:: EXERCISE BRIEF ::
Write out exactly the lines of the entries below, from the first through the line containing "The image size is (1568, 602).", and nothing beyond them.

:: DATA PROVIDED ::
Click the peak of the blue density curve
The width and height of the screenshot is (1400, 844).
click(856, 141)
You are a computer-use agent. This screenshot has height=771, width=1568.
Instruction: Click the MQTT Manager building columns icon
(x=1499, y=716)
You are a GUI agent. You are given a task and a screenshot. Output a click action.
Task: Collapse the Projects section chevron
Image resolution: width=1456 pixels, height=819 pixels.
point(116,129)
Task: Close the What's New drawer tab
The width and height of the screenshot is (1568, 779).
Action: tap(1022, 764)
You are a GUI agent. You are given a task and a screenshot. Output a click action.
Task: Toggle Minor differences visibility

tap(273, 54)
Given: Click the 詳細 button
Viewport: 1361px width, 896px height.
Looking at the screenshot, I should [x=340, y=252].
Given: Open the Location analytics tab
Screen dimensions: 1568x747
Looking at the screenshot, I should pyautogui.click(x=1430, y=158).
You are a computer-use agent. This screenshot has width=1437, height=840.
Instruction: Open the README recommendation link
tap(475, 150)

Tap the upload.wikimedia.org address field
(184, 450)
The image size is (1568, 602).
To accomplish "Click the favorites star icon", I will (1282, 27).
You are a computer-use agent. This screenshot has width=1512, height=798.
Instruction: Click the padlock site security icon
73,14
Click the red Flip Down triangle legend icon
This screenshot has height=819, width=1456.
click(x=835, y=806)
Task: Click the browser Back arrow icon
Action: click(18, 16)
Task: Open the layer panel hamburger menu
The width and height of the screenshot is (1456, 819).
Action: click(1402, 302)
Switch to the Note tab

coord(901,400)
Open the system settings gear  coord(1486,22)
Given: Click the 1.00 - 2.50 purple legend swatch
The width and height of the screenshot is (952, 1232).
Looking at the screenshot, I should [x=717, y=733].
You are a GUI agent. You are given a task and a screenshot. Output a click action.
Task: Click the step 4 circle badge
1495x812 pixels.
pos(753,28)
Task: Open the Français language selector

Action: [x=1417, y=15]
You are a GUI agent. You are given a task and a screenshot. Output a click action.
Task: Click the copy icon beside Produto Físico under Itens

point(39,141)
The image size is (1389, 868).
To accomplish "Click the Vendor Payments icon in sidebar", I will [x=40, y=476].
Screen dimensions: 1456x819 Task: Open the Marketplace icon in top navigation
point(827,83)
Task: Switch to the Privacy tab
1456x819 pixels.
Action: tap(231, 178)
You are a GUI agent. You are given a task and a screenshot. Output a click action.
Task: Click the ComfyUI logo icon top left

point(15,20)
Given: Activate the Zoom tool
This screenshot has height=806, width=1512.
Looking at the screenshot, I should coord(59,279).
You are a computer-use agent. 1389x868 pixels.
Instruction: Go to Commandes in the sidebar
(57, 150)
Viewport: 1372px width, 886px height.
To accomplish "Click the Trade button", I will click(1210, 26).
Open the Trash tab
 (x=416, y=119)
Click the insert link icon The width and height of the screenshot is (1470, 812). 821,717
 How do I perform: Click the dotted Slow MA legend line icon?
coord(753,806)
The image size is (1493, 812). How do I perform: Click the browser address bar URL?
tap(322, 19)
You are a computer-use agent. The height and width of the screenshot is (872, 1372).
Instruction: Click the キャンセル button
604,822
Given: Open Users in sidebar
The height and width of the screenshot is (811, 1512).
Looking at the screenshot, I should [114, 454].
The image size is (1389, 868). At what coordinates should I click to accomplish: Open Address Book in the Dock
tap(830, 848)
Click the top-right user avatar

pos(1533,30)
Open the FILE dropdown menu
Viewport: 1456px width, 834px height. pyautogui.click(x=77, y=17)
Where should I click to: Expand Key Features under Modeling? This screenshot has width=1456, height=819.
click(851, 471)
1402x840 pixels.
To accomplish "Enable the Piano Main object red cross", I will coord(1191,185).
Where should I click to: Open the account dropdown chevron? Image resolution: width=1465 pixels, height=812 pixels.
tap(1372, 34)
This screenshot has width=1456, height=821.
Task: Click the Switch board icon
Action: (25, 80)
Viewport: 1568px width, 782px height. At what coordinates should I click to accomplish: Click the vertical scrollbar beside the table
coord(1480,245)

:: RESULT FOR THIS EXERCISE ::
Click the peak of the blue density curve
The width and height of the screenshot is (1400, 844).
click(856, 141)
You are a computer-use agent. This screenshot has height=771, width=1568.
Instruction: Click the MQTT Manager building columns icon
(x=1499, y=716)
You are a GUI agent. You are given a task and a screenshot. Output a click action.
Task: Collapse the Projects section chevron
Image resolution: width=1456 pixels, height=819 pixels.
point(116,129)
Task: Close the What's New drawer tab
The width and height of the screenshot is (1568, 779).
Action: tap(1022, 764)
You are a GUI agent. You are given a task and a screenshot. Output a click action.
Task: Toggle Minor differences visibility

tap(273, 54)
Given: Click the 詳細 button
Viewport: 1361px width, 896px height.
Looking at the screenshot, I should [x=340, y=252].
Given: Open the Location analytics tab
Screen dimensions: 1568x747
Looking at the screenshot, I should pyautogui.click(x=1430, y=158).
You are a computer-use agent. This screenshot has width=1437, height=840.
Instruction: Open the README recommendation link
tap(475, 150)

Tap the upload.wikimedia.org address field
(184, 450)
The image size is (1568, 602).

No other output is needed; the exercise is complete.